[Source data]
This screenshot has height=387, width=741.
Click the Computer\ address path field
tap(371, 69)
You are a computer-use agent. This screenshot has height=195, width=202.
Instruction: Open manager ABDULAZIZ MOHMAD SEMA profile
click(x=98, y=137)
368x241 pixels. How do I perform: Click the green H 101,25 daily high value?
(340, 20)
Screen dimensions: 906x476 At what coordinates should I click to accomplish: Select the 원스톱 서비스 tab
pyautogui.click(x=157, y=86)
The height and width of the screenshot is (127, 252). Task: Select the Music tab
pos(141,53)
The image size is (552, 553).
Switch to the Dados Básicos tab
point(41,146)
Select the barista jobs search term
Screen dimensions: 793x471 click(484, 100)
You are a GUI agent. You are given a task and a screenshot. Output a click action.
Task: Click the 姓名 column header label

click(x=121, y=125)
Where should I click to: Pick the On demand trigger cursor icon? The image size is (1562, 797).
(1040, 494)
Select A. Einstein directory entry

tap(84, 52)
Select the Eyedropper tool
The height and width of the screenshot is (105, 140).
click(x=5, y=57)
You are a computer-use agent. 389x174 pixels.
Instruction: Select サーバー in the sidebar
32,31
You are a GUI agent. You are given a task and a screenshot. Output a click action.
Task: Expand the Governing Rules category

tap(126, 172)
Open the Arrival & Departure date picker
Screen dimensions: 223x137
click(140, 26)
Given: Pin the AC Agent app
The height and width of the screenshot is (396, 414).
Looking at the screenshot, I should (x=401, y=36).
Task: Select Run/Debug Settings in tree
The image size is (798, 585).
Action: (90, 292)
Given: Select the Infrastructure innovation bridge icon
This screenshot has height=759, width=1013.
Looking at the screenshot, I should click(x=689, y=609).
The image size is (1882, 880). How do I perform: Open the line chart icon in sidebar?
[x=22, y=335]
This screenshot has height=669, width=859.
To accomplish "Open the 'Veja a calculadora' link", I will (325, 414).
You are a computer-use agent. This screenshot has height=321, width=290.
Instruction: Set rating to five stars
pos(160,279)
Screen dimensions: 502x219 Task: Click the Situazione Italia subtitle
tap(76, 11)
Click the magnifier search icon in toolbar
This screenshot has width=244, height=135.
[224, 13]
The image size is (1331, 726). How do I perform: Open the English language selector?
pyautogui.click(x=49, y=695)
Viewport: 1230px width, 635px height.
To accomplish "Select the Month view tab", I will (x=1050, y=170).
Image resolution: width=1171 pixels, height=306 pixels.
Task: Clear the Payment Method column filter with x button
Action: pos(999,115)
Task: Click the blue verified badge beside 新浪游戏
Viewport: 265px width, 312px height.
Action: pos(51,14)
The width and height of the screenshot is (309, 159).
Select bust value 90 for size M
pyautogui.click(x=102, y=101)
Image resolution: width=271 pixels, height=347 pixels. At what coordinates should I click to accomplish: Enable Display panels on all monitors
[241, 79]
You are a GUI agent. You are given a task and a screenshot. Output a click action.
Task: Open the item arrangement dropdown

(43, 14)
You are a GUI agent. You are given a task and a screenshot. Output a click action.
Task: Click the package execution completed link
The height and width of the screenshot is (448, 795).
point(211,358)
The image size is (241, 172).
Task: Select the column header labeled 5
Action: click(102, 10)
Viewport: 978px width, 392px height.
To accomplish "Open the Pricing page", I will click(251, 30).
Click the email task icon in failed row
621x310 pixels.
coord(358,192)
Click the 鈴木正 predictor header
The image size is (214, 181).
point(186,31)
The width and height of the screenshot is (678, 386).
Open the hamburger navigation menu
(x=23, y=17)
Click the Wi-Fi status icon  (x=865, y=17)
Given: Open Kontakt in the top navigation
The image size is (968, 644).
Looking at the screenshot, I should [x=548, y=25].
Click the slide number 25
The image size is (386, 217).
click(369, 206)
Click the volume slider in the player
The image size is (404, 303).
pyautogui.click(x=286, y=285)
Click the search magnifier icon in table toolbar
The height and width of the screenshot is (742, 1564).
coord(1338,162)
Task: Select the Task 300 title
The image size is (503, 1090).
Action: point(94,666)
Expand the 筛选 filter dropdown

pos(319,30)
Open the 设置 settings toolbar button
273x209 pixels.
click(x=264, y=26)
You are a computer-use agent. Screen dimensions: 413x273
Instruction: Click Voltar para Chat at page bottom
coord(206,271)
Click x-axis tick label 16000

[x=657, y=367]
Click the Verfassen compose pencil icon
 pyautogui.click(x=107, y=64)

Exercise aim: Reproduce the data in its entirety, matching each character.

Output of the exercise:
This screenshot has height=387, width=741.
Click the Computer\ address path field
tap(371, 69)
You are a computer-use agent. This screenshot has height=195, width=202.
Instruction: Open manager ABDULAZIZ MOHMAD SEMA profile
click(x=98, y=137)
368x241 pixels. How do I perform: Click the green H 101,25 daily high value?
(340, 20)
Screen dimensions: 906x476 At what coordinates should I click to accomplish: Select the 원스톱 서비스 tab
pyautogui.click(x=157, y=86)
The height and width of the screenshot is (127, 252). Task: Select the Music tab
pos(141,53)
The image size is (552, 553).
Switch to the Dados Básicos tab
point(41,146)
Select the barista jobs search term
Screen dimensions: 793x471 click(484, 100)
You are a GUI agent. You are given a task and a screenshot. Output a click action.
Task: Click the 姓名 column header label

click(x=121, y=125)
Where should I click to: Pick the On demand trigger cursor icon? The image size is (1562, 797).
(1040, 494)
Select A. Einstein directory entry

tap(84, 52)
Select the Eyedropper tool
The height and width of the screenshot is (105, 140).
click(x=5, y=57)
You are a computer-use agent. 389x174 pixels.
Instruction: Select サーバー in the sidebar
32,31
You are a GUI agent. You are given a task and a screenshot. Output a click action.
Task: Expand the Governing Rules category

tap(126, 172)
Open the Arrival & Departure date picker
Screen dimensions: 223x137
click(140, 26)
Given: Pin the AC Agent app
The height and width of the screenshot is (396, 414).
Looking at the screenshot, I should (x=401, y=36).
Task: Select Run/Debug Settings in tree
The image size is (798, 585).
Action: (90, 292)
Given: Select the Infrastructure innovation bridge icon
This screenshot has height=759, width=1013.
Looking at the screenshot, I should click(x=689, y=609).
The image size is (1882, 880). How do I perform: Open the line chart icon in sidebar?
[x=22, y=335]
This screenshot has height=669, width=859.
To accomplish "Open the 'Veja a calculadora' link", I will (325, 414).
You are a computer-use agent. This screenshot has height=321, width=290.
Instruction: Set rating to five stars
pos(160,279)
Screen dimensions: 502x219 Task: Click the Situazione Italia subtitle
tap(76, 11)
Click the magnifier search icon in toolbar
This screenshot has width=244, height=135.
[224, 13]
The image size is (1331, 726). How do I perform: Open the English language selector?
pyautogui.click(x=49, y=695)
Viewport: 1230px width, 635px height.
To accomplish "Select the Month view tab", I will (x=1050, y=170).
Image resolution: width=1171 pixels, height=306 pixels.
Task: Clear the Payment Method column filter with x button
Action: pos(999,115)
Task: Click the blue verified badge beside 新浪游戏
Viewport: 265px width, 312px height.
Action: pos(51,14)
The width and height of the screenshot is (309, 159).
Select bust value 90 for size M
pyautogui.click(x=102, y=101)
Image resolution: width=271 pixels, height=347 pixels. At what coordinates should I click to accomplish: Enable Display panels on all monitors
[241, 79]
You are a GUI agent. You are given a task and a screenshot. Output a click action.
Task: Open the item arrangement dropdown

(43, 14)
You are a GUI agent. You are given a task and a screenshot. Output a click action.
Task: Click the package execution completed link
The height and width of the screenshot is (448, 795).
point(211,358)
The image size is (241, 172).
Task: Select the column header labeled 5
Action: click(102, 10)
Viewport: 978px width, 392px height.
To accomplish "Open the Pricing page", I will click(251, 30).
Click the email task icon in failed row
621x310 pixels.
coord(358,192)
Click the 鈴木正 predictor header
The image size is (214, 181).
point(186,31)
The width and height of the screenshot is (678, 386).
Open the hamburger navigation menu
(x=23, y=17)
Click the Wi-Fi status icon  (x=865, y=17)
Given: Open Kontakt in the top navigation
The image size is (968, 644).
Looking at the screenshot, I should [x=548, y=25].
Click the slide number 25
The image size is (386, 217).
click(369, 206)
Click the volume slider in the player
The image size is (404, 303).
pyautogui.click(x=286, y=285)
Click the search magnifier icon in table toolbar
The height and width of the screenshot is (742, 1564).
coord(1338,162)
Task: Select the Task 300 title
The image size is (503, 1090).
Action: point(94,666)
Expand the 筛选 filter dropdown

pos(319,30)
Open the 设置 settings toolbar button
273x209 pixels.
click(x=264, y=26)
You are a computer-use agent. Screen dimensions: 413x273
Instruction: Click Voltar para Chat at page bottom
coord(206,271)
Click x-axis tick label 16000

[x=657, y=367]
Click the Verfassen compose pencil icon
 pyautogui.click(x=107, y=64)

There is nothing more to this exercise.